The sake drinkers laughed. “How could she paint them? She is a woman like a man. What she knows about love and sex would only fill a walnut shell.”

I smiled in what I hoped was a mysterious way.

“She has an imagination, doesn’t she?” said Eisen, pushed to defend me.

“That’s more than you could ever expect from any woman.”

I inclined my head to the side, on that sharp angle that could mean anything. But on the way home I was dejected.

It was Eisen who encouraged me. “They think you’re a manly woman? Who better to illustrate a book of laughing pictures? You know both sides.”

T
HE NEXT DAY HE CAME TO GET ME
as soon as night began to fall. We went to the market that had sprung up on the grounds of the Asakusa temple. We sat under a wooden awning at a little restaurant that sold Nara tea. This was tea poured over rice, a proper meal. The sake was not good, but it was cheap. Eisen seemed nervous. The serving girl knelt beside him with another serving of sake.

“Should you wish to undertake the shunga, I believe I can help you with your research,” he said.

It was a proposition. When we rose Eisen rocked back on his heels and reached for my elbow.

“Come,” he said. “We’ll go to my room.”

We hastened, wordlessly, down through the covered stalls, barely nodding to the other artists we passed along the way. What could we say if they asked us where we were going?
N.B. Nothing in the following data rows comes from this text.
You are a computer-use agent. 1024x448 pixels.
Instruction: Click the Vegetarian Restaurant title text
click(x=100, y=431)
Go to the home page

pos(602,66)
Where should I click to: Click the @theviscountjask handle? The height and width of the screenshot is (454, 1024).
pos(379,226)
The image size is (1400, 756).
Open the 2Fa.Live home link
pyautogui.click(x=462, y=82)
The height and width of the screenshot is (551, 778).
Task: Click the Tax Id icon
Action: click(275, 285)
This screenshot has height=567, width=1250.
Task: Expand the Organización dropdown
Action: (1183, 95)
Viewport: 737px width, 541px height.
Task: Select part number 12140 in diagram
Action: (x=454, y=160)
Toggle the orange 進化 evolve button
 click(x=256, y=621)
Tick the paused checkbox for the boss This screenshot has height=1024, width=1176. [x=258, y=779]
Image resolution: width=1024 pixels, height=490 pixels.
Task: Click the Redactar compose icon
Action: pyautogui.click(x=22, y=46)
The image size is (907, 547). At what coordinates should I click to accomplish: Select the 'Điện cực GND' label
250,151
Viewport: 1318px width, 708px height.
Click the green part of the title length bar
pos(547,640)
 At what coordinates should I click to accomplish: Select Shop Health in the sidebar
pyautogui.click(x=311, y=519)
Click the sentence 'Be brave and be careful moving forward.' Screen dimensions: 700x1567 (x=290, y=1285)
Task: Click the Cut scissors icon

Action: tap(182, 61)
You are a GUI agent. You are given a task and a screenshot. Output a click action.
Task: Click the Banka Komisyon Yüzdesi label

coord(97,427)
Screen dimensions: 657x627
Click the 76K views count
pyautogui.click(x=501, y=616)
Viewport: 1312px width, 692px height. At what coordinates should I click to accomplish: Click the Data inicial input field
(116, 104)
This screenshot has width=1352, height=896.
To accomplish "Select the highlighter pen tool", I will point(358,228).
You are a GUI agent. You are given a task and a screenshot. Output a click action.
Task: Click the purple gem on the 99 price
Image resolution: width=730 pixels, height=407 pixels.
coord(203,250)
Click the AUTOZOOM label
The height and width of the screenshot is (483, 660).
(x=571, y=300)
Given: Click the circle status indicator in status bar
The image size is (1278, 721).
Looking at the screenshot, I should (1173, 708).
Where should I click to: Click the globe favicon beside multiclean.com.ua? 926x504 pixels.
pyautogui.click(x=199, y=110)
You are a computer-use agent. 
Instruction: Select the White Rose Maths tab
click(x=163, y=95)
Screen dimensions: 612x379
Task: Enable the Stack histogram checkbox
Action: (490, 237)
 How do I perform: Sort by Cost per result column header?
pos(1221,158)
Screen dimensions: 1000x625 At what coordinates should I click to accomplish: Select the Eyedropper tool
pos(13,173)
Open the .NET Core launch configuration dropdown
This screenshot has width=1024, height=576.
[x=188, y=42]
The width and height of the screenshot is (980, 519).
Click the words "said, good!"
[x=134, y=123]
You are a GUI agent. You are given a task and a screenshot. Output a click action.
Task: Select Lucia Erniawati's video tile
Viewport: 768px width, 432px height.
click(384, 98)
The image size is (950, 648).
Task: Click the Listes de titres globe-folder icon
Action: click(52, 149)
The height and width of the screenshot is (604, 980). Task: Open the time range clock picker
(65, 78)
“You are so serious,” I said.

He was poking his hearth to get a flame up. His rooms were more elegant than mine. I stood, still wrapped in my cloak, which I had also put over my head and ears.

“Ei!” he said. “What do you do to me? You are not beautiful. You are not what a woman should be. You are not helping just now to stoke my fires . . . But I want you nonetheless.”

“I’ve heard it all before,” I said. “Until you get to the part about wanting me.”

He gave up with the hearth and turned away. Behind his back, a small orange flame jumped.

“It is the triumph of the intelligence over the merely carnal,” he said. “Was your husband your first? Or do I have some early deflowerer to match?”

“You do.”

He guessed. “Sanba? He was the age of your father, wasn’t he? Well, I am much younger.” He laughed at himself then.

The room was growing warmer.

He came to me and opened my kimono with his hands. He found my undergarment and loosened it. His fingers went down my belly. It was round and solid.

I put one hand behind his neck. He began to bow, his spine curling under my fingers. His mouth, his eyes, and then the top of his head brushed my lips. I pulled the kimono loose from my shoulders and pressed his head to one side. My nipple was standing.

“Where did you learn to do that?” he said.

“I didn’t learn it. It came with desire.”

His head moved over to the other one. “Same thing?”

My kimono settled halfway down my arms and chest, as it was tied around my waist. I had been initiated when I was barely older than a child. But that girl had died with Sanba. Now I was a woman.

“A woman with mass has a certain appeal,” mused Eisen.

He turned me to the back. His hands moved over my shoulders and down my spine, feeling each protruding knob of my backbone. My skin rose to his touch.

I wondered if it was possible to faint from desire. In a play it would be. “Perhaps we are in a play,” I suggested.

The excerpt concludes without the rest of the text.